[Extracted data entries]
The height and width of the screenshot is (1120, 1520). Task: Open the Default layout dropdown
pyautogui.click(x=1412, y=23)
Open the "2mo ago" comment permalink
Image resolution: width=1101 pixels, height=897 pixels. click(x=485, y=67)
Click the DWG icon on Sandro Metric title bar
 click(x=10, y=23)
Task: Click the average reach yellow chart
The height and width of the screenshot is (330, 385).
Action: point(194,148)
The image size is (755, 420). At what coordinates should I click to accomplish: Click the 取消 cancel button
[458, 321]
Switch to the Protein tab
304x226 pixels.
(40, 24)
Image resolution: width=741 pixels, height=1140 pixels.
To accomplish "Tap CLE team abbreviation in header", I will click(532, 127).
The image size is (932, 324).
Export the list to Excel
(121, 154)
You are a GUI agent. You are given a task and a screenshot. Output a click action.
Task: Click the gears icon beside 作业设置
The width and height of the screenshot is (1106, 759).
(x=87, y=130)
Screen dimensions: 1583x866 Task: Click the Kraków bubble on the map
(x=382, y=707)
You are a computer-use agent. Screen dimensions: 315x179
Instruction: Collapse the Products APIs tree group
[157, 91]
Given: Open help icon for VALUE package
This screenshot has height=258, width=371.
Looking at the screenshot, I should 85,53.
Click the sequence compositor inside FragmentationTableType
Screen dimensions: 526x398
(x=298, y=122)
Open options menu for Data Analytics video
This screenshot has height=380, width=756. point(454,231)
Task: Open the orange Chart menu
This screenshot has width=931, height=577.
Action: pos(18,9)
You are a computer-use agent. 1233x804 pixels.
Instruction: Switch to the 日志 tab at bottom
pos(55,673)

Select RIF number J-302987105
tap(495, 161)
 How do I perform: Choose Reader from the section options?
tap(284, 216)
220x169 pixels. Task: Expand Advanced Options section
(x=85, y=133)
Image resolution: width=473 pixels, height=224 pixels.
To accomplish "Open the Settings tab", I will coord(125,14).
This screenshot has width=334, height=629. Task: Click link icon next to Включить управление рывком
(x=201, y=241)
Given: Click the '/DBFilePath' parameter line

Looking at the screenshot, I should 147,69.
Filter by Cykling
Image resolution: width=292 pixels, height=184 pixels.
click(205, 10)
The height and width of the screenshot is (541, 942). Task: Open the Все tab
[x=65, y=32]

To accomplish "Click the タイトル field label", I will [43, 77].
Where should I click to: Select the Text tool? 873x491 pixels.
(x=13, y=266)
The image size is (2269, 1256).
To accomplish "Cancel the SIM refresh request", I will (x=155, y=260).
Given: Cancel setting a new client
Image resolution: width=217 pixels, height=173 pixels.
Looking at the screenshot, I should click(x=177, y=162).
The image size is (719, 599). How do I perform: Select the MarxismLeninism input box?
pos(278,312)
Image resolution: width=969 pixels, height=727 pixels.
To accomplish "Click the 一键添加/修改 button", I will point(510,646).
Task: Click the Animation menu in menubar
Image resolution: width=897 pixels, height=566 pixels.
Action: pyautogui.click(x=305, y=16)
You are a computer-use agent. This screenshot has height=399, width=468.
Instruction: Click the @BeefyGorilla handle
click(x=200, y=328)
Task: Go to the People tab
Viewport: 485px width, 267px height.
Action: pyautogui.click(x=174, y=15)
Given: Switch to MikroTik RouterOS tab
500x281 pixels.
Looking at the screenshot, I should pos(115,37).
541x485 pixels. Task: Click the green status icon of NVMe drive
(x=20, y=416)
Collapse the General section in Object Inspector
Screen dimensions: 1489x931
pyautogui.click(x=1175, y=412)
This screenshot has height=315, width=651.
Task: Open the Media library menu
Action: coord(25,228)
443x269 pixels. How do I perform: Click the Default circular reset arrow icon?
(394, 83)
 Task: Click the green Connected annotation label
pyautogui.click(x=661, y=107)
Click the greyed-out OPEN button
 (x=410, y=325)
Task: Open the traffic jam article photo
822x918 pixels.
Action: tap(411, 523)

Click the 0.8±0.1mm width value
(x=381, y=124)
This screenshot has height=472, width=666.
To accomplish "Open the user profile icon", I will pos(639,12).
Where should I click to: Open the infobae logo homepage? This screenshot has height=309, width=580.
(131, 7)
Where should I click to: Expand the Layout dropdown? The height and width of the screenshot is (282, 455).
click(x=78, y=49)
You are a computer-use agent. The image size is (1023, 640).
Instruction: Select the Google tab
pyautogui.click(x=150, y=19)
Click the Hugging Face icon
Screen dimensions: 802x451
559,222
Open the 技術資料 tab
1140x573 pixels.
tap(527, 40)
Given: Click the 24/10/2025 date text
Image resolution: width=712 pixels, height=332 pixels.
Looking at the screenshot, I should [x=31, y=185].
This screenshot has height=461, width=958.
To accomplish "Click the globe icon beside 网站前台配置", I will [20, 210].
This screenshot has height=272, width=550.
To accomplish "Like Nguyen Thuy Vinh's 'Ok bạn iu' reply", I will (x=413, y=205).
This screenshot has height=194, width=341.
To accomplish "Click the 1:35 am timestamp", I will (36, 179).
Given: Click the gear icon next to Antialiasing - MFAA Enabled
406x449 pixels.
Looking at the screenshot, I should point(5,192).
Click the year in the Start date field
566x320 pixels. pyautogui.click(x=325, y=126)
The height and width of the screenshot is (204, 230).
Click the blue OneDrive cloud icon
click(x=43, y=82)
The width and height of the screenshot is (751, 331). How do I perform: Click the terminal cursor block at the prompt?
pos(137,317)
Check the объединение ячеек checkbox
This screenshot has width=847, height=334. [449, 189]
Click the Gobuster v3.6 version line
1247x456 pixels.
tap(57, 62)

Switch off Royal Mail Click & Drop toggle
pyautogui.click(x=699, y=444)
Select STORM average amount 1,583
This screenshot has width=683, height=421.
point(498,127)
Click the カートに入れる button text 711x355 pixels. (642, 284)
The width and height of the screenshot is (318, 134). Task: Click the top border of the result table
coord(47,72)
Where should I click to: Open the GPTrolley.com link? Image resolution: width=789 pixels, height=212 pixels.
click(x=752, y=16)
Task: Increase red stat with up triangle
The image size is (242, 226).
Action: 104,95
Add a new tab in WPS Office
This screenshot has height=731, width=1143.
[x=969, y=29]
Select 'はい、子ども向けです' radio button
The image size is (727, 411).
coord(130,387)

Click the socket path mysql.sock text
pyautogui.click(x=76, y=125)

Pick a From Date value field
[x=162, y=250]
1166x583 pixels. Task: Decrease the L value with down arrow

= What you have to do =
In the records above, find each line with the word "computer" and copy it.

= Your solution =
You are a computer-use agent. Screen dimensions: 315x179
You are a computer-use agent. 1233x804 pixels.
You are a computer-use agent. This screenshot has height=399, width=468.
You are a computer-use agent. The image size is (1023, 640).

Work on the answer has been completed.